El sandinismo ha sido tradicionalmente violento. Lo lleva en el DNA de su cultura política. Por eso no deben sorprender las agresiones perpetradas por algunos de sus militantes contra participantes de la marcha anti-canalera. Muchos podrán vestir camisetas que dicen amor y agitar banderas de paz al compás de músicas dulzonas. Pero tras esa cobertura de oveja hay fieras.
Lo explican las raíces históricas del Frente. En ellas está Sandino, hombre violento en extremo, la ideología marxista leninista, inspiradora de los regímenes de fuerza más feroces del siglo XX, y la lucha armada contra Somoza, que cimentó aún más el culto a la fuerza.

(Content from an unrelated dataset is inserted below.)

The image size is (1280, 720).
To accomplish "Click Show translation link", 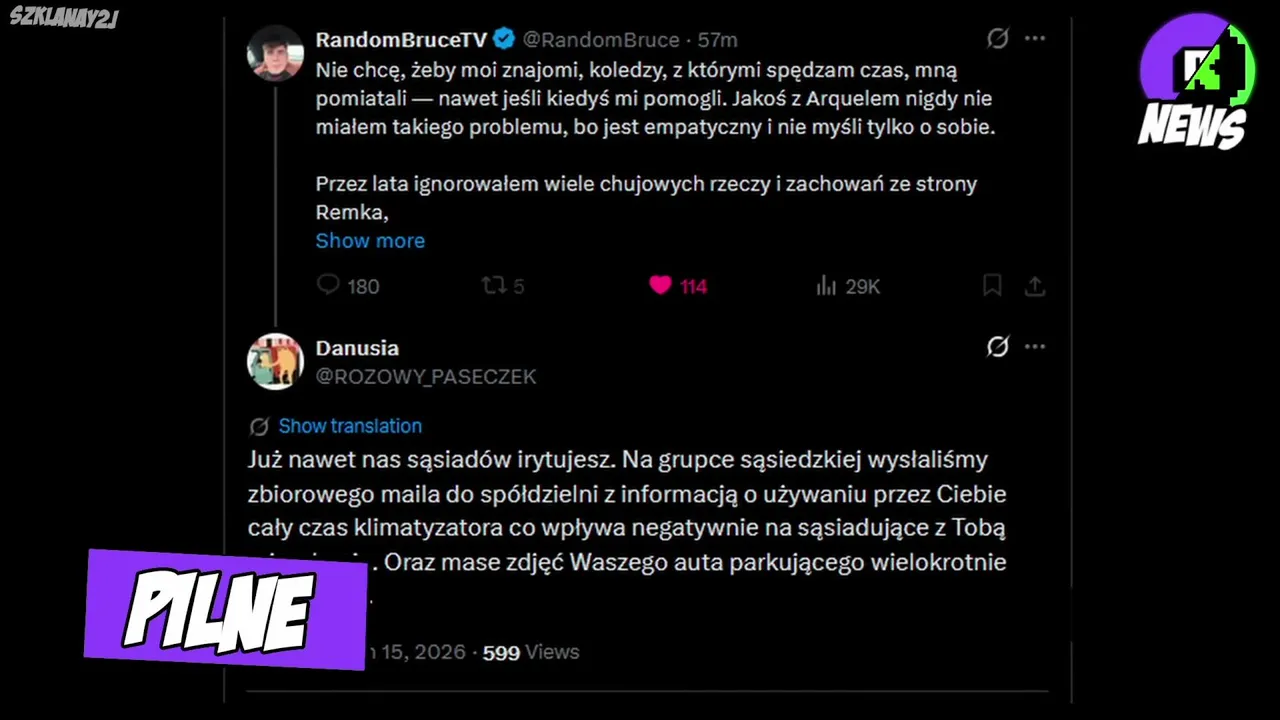I will point(349,426).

Eventos providenciales, como el derrumbe mundial del comunismo, obligaron al Frente a conceder elecciones y a entrar al juego democrático. Pero fue algo que lo tomó de sorpresa obligándolo a un ajuste difícil e incómodo.

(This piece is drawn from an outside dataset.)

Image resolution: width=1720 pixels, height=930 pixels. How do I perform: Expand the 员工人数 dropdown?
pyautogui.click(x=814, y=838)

Convertida en oposición, su militancia siguió practicando la violencia de las asonadas y las turbas. Los sectores particularmente afines al Frente, como el movimiento universitario y los mineros de la Mina El Limón, exhibieron —y siguen exhibiendo— esa cultura: piedras, morterazos, golpes. O la intolerancia agresiva contra el disidente, como cuando impidieron hablar a Dora María Téllez en el recinto de la UNAN- León, tirándole agua sucia.
¿Renunciará alguna vez la dirigencia del Frente al uso de la violencia como arma política? Es difícil, mas no imposible. Ortega y su FSLN conservan mucho de los viejos vicios: autoritarismo, desprecio a la ley, y búsqueda afanosa de amasar poder. Pero han tenido ciertas aperturas o cambios importantes que merecen destacarse y alentarse
Ortega abandonó la retórica de la lucha de clases —en la que sigue empecinado Maduro— y tendió la mano al sector privado. En contraste con las confrontaciones de la década de los ochenta, ha cultivado con el empresariado el diálogo y la búsqueda de consensos. Y ha cosechado los frutos: un mejor clima de negocios, inversiones y crecimiento moderado. También abandonó su hostilidad hacia Estados Unidos, se abrió al tratado de libre comercio, y adoptó prácticas antes consideradas neoliberales, como el libre cambio y la estabilidad monetaria. No lo ha hecho necesariamente por bueno o por malo, sino porque ha tenido la inteligencia —a diferencia de los chavistas— de ver que funciona.
¿Podrá el orteguismo dar un paso más y abandonar también el recurso al garrote? La forma en que usó la fuerza para impedir el paso de los campesinos opuestos al proyecto canalero, y la brutalidad de sus motorizados para castigar a los rezagados, invitan al pesimismo. Pero podría albergarse también la esperanza de que así como la pareja gobernante supo ver las ventajas de dialogar con el Cosep, tenga la inteligencia de hacerlo con el resto del país.
Imaginemos por un instante que en lugar de impedir el paso a millares de campesinos que volvieron asoleados, frustrados y arrechos, hubiesen permitido que llegasen hasta la Asamblea Nacional, y que allí los hubiese recibido Ortega en persona, o doña Rosario, con refrescos y una mesa de diálogo, para escuchar sus temores y calmar ansiedades. ¿No hubiese cambiado drásticamente la dinámica del país? ¿No hubiese sido una demostración de auténtica solidaridad y cristianismo? ¿No hubiese incluso convertido muchos odios en simpatías?
El sandinismo ha sido violento. Pero puede evolucionar más y dejar de serlo. Es cuestión de inteligencia; de saber escoger entre dos caminos: el del diálogo y la paz, cuyos frutos dulces conocemos, y el de la represión y la violencia, cuyos frutos amargos también hemos probado de sobra.
El autor es sociólogo y fue ministro de educación.